US 12,430,767 B2
Systems, methods, and apparatuses for implementing contrastive learning via reconstruction within a self-supervised learning framework
Ruibin Feng, Scottsdale, AZ (US); Zongwei Zhou, Tempe, AZ (US); and Jianming Liang, Scottsdale, AZ (US)
Assigned to Arizona Board of Regents on behalf of Arizona State University, Scottsdale, AZ (US)
Filed by Arizona Board of Regents on behalf of Arizona State University, Scottsdale, AZ (US)
Filed on Oct. 8, 2021, as Appl. No. 17/497,528.
Claims priority of provisional application 63/222,331, filed on Jul. 15, 2021.
Claims priority of provisional application 63/089,455, filed on Oct. 8, 2020.
Prior Publication US 2022/0114733 A1, Apr. 14, 2022
This patent is subject to a terminal disclaimer.
Int. Cl. G06T 7/11 (2017.01); G06N 3/088 (2023.01); G06T 7/00 (2017.01)

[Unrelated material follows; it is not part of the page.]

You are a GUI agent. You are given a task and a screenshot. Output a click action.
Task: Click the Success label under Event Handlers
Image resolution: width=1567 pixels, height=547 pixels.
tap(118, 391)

CPC G06T 7/11 (2017.01) [G06N 3/088 (2013.01); G06T 7/0012 (2013.01); G06T 2200/04 (2013.01); G06T 2207/20081 (2013.01); G06T 2207/20084 (2013.01); G06T 2207/20132 (2013.01)] 20 Claims
OG exemplary drawing
 
1. A system comprising:
a memory to store instructions;
a processor to execute the instructions stored in the memory;
wherein the system is specially configured to execute the instructions via the processor to:
receive at the system as input a plurality of whole three-dimensional (3D) medical images;
for each of the plurality of whole 3D medical images:
randomly crop each of a plurality of 3D parts from the whole 3D medical image received at the system as input;
resize each of the plurality of randomly cropped 3D parts;
predict, based on each of the randomly cropped and resized plurality of 3D parts, the whole 3D medical image;
reconstruct the whole 3D medical image from the predicted whole 3D medical image;
measure a reconstruction loss, according to a reconstruction loss function, in the reconstructed whole 3D medical image compared to the whole 3D medical image; and
analyze the reconstruction loss against the whole 3D medical image representing a known ground truth image to the reconstruction loss function.